> [What is required]:
Begin at the line containing "Screen dimensions: 1101x619" in the data below and go on through the line containing "Task: Click the Upgrade plan button", repeating each line exactly; include both ends and no other line.

> [Extracted records]:
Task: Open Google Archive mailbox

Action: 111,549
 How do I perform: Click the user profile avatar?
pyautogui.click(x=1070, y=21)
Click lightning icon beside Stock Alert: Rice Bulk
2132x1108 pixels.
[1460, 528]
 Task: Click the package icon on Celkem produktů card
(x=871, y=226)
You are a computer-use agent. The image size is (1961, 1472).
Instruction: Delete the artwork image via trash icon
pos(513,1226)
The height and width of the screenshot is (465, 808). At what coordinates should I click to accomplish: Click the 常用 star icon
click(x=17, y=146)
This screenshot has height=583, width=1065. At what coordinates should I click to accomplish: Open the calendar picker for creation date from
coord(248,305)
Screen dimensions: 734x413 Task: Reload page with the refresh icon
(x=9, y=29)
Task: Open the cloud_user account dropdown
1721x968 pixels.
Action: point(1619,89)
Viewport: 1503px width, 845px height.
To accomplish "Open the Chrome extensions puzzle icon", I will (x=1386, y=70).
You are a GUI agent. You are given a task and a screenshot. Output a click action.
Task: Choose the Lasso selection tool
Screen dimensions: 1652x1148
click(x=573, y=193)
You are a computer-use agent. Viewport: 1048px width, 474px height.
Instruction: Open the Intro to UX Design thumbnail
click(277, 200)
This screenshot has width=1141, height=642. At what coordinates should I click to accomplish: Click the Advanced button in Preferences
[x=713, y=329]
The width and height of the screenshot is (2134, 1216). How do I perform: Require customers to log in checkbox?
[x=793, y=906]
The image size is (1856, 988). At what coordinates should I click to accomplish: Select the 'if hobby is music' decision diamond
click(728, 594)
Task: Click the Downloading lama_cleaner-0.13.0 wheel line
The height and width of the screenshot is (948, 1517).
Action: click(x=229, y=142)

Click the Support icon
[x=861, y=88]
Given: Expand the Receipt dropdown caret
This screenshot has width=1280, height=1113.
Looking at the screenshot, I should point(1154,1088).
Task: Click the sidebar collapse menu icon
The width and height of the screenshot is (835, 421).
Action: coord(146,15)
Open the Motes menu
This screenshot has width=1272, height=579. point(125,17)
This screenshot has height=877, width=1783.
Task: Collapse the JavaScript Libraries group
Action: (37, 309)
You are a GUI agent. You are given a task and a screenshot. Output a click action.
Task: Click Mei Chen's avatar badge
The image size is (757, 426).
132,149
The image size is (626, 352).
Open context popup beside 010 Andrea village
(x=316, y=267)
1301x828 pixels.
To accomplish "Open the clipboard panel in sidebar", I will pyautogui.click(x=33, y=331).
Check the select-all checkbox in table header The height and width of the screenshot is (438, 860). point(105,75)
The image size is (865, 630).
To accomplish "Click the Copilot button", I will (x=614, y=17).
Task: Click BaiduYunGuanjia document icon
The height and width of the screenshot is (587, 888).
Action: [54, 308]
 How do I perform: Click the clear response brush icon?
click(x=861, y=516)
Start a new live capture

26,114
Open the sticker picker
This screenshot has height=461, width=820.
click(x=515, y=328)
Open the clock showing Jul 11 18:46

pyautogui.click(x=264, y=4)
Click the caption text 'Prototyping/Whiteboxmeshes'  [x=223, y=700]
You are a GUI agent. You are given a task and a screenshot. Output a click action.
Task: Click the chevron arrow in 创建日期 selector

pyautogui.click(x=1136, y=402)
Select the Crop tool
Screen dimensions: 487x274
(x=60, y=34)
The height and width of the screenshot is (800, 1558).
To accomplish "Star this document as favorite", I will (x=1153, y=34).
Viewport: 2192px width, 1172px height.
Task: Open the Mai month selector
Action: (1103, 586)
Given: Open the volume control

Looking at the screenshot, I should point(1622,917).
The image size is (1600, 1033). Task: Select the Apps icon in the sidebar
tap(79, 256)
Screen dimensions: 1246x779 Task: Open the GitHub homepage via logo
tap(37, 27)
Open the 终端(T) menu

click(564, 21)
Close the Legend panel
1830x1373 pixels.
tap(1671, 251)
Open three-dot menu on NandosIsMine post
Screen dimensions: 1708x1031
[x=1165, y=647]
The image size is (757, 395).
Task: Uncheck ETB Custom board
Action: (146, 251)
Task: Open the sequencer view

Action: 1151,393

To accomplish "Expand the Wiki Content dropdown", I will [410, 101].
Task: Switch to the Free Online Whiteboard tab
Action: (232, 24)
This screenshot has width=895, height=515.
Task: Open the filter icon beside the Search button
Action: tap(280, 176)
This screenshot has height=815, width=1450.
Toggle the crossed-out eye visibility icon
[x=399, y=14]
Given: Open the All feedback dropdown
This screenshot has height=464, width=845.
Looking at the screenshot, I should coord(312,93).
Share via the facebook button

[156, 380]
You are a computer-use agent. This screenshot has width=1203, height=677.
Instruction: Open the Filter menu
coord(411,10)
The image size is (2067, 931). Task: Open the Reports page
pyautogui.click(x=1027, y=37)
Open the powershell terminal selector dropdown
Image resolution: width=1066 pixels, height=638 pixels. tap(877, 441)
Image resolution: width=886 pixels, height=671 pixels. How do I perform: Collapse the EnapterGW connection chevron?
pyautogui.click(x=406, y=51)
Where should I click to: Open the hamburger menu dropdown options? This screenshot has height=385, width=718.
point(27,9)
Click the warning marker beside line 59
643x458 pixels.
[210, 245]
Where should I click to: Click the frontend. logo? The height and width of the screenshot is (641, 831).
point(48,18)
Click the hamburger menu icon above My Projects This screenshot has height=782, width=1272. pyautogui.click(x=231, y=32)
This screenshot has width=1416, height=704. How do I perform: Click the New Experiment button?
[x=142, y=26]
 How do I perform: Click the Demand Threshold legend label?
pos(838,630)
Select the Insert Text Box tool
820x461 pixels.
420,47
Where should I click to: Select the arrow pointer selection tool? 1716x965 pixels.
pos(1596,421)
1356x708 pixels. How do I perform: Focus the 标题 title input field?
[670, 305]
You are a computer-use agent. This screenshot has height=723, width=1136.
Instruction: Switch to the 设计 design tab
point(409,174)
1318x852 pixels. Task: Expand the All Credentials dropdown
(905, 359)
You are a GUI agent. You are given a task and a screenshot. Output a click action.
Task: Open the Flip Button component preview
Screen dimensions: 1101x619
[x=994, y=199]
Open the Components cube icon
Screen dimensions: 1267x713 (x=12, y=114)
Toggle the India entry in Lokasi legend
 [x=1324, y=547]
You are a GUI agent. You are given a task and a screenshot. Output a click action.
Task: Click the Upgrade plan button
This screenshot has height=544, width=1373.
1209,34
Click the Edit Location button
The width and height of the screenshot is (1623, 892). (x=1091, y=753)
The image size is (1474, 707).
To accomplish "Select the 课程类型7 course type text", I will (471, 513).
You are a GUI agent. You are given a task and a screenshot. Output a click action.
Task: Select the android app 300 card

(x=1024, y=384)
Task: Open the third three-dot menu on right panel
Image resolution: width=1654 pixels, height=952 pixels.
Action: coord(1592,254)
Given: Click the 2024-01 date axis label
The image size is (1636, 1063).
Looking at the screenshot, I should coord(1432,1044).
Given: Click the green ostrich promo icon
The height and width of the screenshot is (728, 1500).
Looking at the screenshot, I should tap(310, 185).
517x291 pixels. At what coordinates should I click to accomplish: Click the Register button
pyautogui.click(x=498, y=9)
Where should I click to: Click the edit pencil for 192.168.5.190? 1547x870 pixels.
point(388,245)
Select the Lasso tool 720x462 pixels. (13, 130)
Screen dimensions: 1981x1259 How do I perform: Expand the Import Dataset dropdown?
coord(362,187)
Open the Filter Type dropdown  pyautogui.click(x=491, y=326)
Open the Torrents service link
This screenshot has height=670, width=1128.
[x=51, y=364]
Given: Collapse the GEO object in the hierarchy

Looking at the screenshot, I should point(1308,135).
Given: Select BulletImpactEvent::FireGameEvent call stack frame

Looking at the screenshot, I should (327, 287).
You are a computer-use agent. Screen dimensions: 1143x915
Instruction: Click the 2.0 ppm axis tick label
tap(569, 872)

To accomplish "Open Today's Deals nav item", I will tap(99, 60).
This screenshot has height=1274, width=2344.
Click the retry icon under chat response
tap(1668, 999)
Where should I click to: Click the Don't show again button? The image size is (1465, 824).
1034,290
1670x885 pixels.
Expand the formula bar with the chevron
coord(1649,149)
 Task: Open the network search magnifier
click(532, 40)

> [Answer space]:
Screen dimensions: 1101x619
[x=994, y=199]
Open the Components cube icon
Screen dimensions: 1267x713 (x=12, y=114)
Toggle the India entry in Lokasi legend
 [x=1324, y=547]
You are a GUI agent. You are given a task and a screenshot. Output a click action.
Task: Click the Upgrade plan button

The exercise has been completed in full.